I left and decided then that I wanted to labor at home/outside of the hospital until my water broke and my contractions were 3-5 minutes apart. I went back home to get my husband and continue my labor. By this time it was 1pm and I was still just breathing through the contractions. My friend, Mary came over to stay with our 3yr old son and she was amazed at how calm I was. My water still had not broke but my intuition and body were telling me it was coming soon. I took a 10 minute walk on my treadmill and within minutes my water broke! The contractions then started getting stronger and closer so at 4pm I told my husband I was ready to go to the hospital.
When I arrived at triage I told them I was in active labor and needed to check in. They all remarked too at how calm I seemed. I felt so good that my preparation and breathing was working. I felt calm, focused, and ready. When they started setting me up in the hospital labor room I advocated firmly but politely about what I wanted and didn't want. I allowed them to place an IV port but told them my preferred location so it was as comfortable for me as possible. I told them I needed to be able to get out of bed as needed for labor and they were very supportive. From 5pm-10pm I was in a complete meditative state, using a peanut ball to breathe my baby down and silently repeating my affirmations. At times I also listened to my birth music and swayed through a strong surge. Although I was offered an epidural many times I did not even think twice about saying no each time. It may sound unbelievable but while the contractions were strong and I recognized the presence of pain, I was not in pain. I accepted these sensations and let them go with each breath.
At around 10pm I felt a sudden sensation. It was like a bowling ball had been dropped from my ribs to my pelvis. It jolted me up and I knew that this was something significant. When the nurse came in I told her about it and she went to get someone to check me. An on-call resident came in and told me the baby was at zero station (head fully engaged) but that I was still only 6cm dilated and I was getting there but still had a ways to go before birth. My body was telling me though that the baby was coming. The surges were extremely strong now and something about the resident telling me those words, "a ways to go" made me start to panic for the first time. For a brief second I thought, "Maybe I need an epidural. Maybe I can't do this." I felt tears come to my eyes and I held my husband's hand, crying for a moment. As another powerful surge came, I talked to myself outloud saying, "Breath. Don't panic." I told my husband, "Go get someone NOW!" My body was telling me one thing and the medical resident, another. My OB came in this time and checked me, telling me she could see the baby's head. In that moment all of my panic dissapeared. My body was right! I did not have a long way to go. I told her I needed to push.

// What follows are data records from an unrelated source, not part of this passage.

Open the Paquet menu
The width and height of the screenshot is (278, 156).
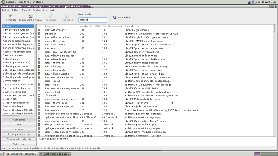[26, 10]
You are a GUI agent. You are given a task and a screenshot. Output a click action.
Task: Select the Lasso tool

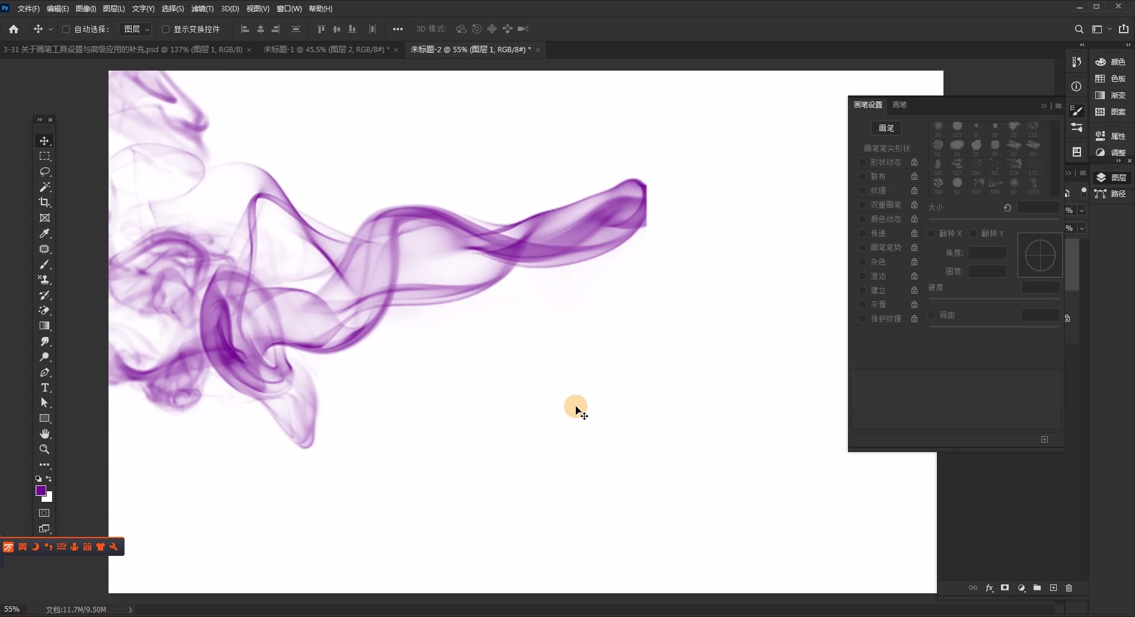(44, 172)
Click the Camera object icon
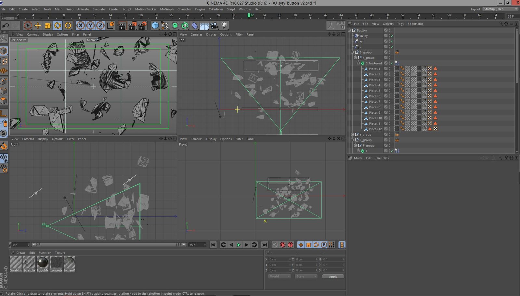The height and width of the screenshot is (296, 520). (214, 25)
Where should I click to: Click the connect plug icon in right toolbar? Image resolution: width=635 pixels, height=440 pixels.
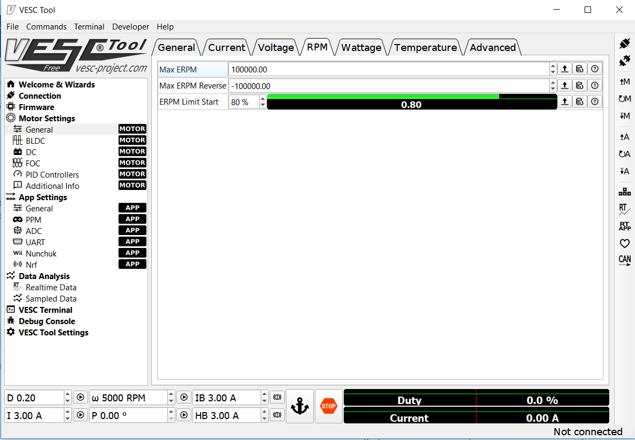click(x=624, y=44)
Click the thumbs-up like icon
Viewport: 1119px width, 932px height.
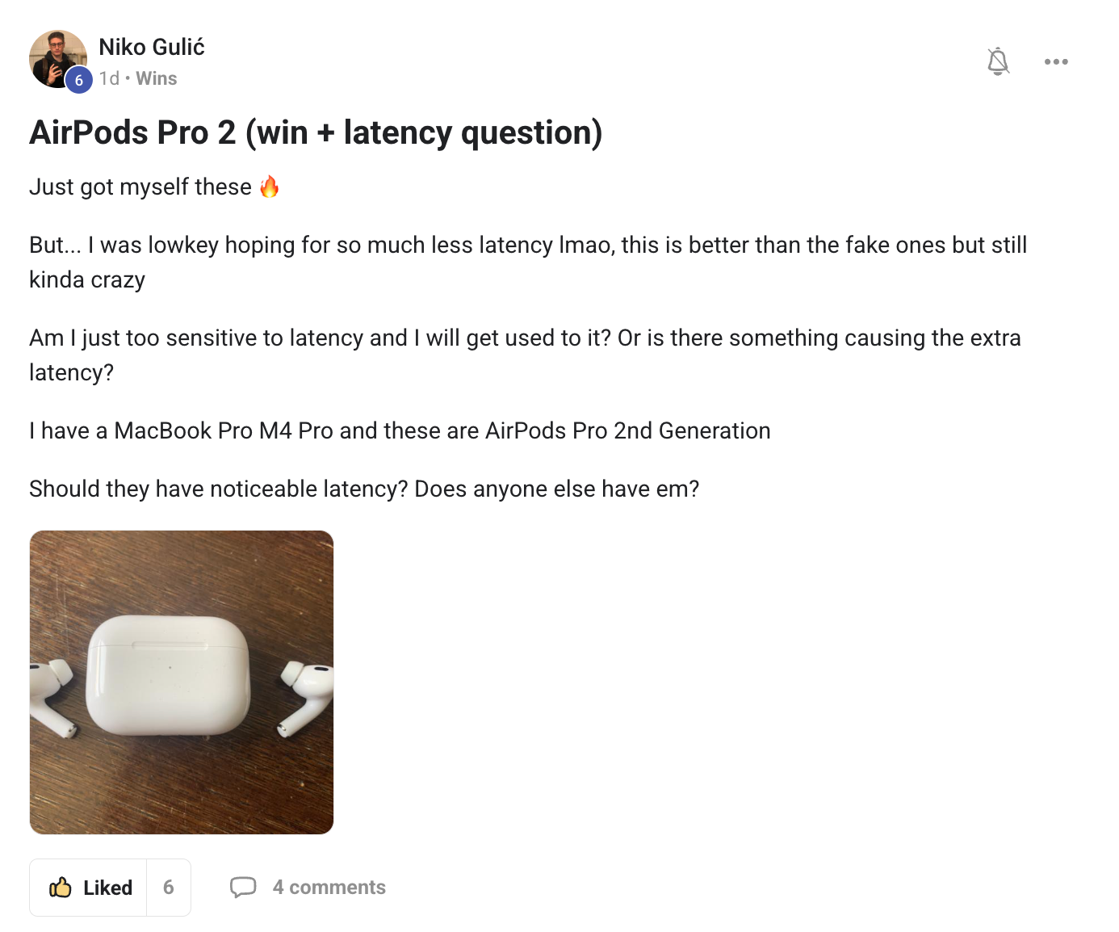pos(61,888)
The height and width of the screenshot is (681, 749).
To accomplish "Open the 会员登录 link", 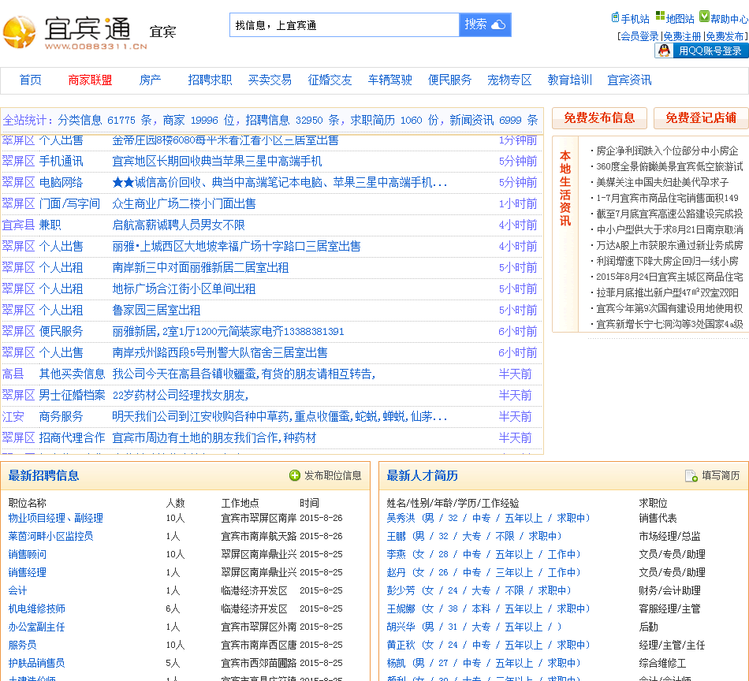I will pyautogui.click(x=639, y=36).
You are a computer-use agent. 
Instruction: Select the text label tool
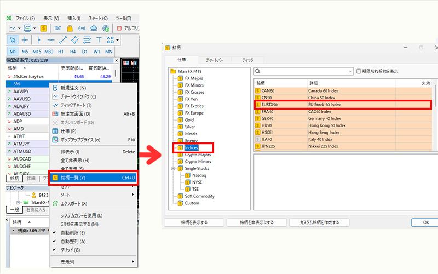tap(99, 40)
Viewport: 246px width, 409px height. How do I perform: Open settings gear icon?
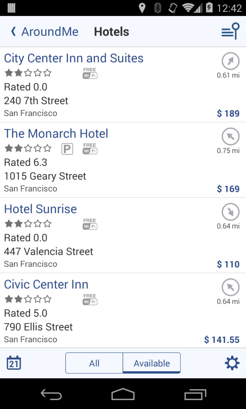click(x=232, y=363)
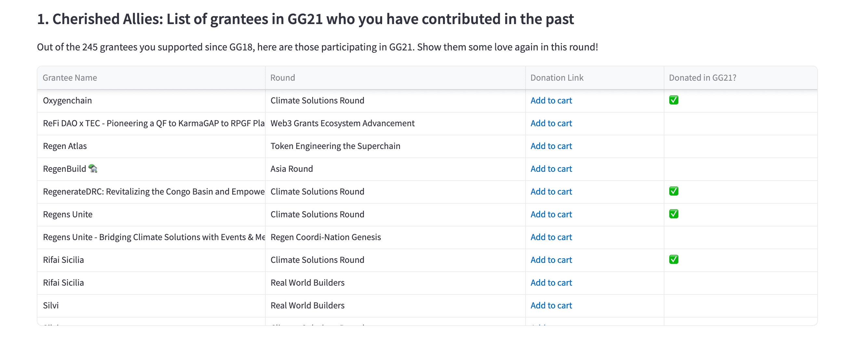Click the Donation Link column header

(557, 78)
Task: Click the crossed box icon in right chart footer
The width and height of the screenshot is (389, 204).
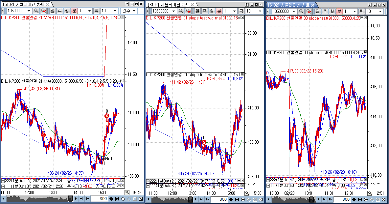Action: point(381,199)
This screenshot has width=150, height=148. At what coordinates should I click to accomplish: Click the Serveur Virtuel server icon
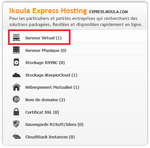pos(16,37)
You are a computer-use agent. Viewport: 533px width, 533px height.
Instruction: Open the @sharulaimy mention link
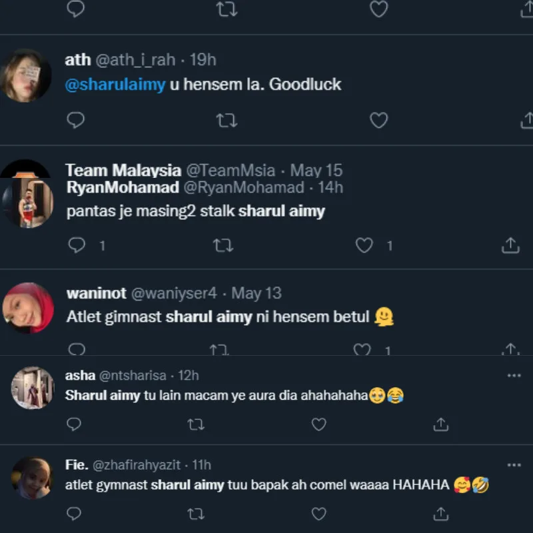click(115, 85)
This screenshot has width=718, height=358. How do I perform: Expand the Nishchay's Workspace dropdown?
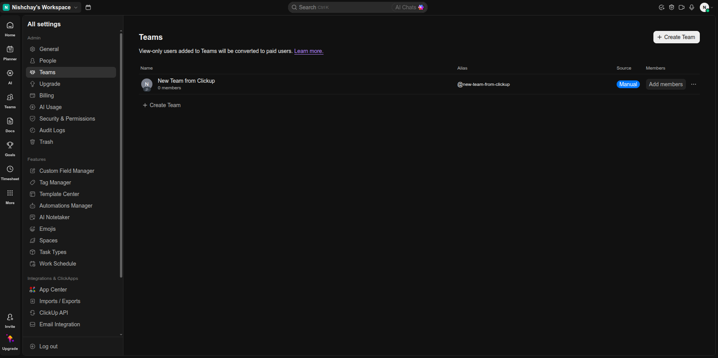pyautogui.click(x=41, y=7)
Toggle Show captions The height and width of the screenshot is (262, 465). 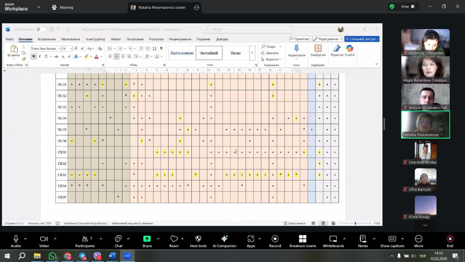[392, 241]
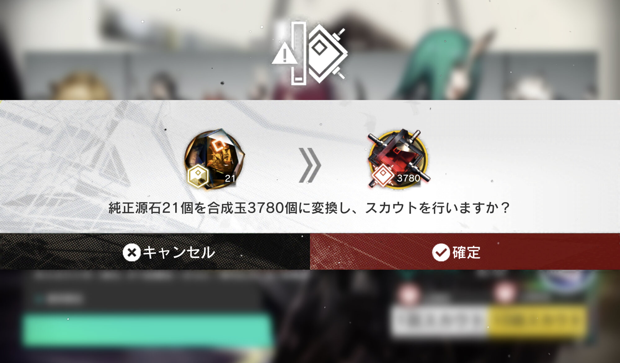Click the checkmark icon beside 確定
The height and width of the screenshot is (363, 620).
(441, 252)
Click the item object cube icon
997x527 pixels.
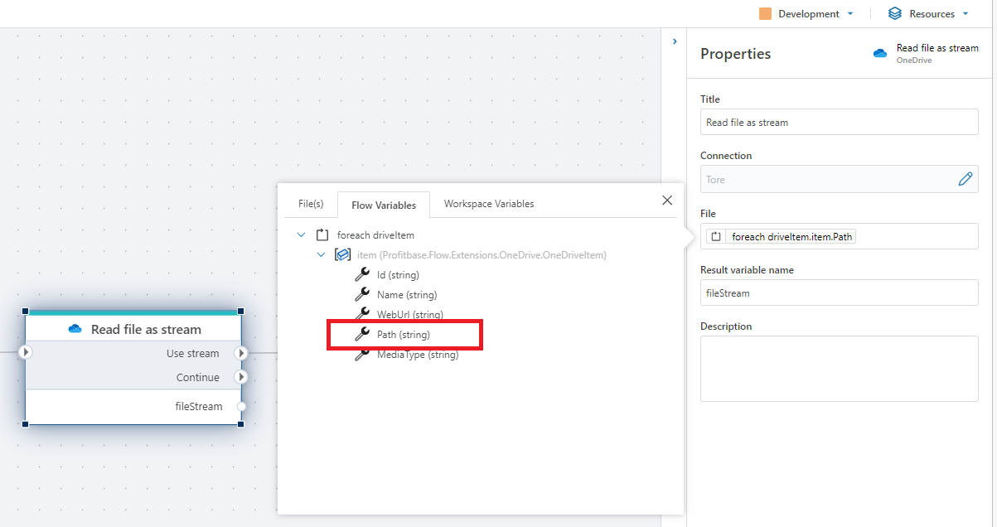pos(342,255)
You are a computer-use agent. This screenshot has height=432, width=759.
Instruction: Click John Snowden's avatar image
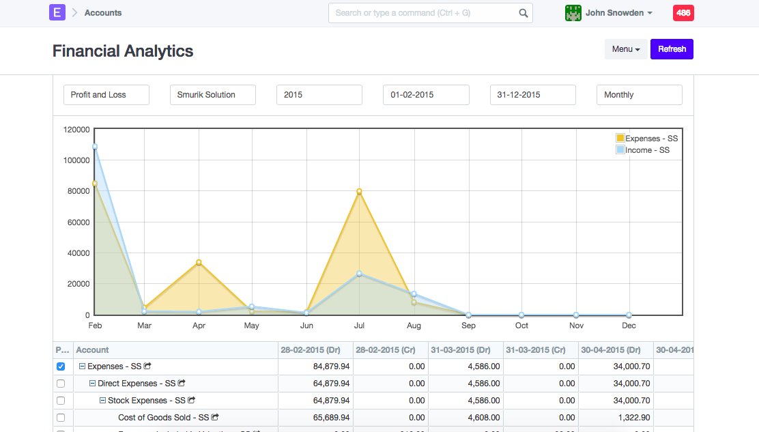(x=573, y=13)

My body needed to push.
In an instant flash a whole team of people rushed into the room and assembled instruments and other preparations in what felt like a total of 20 seconds. I was screaming that I had to push. My OB looked me right in the eyes and said "You're in control. Breathe." In that moment I closed my eyes, breathed, and pushed. An involuntary, primitive scream came out during that first push. Then I went to a meditative place, almost out of my body. I know there was pain and there was the infamous "ring of fire" but it was nothing I couldn't handle or breathe through. In this moment I realized just how truly incredible our bodies are.
Then the head, shoulders, and body of our precious baby boy all appeared. The feeling of complete and total relief was all consuming. My OB handed him up to me and I silently said to myself and to our baby, "We did it.". It's the greatest feeling I'll ever know. I feel so grateful that I was able to have the positive unmedicated birth experience I dreamed of.
Thank you for letting me share my story!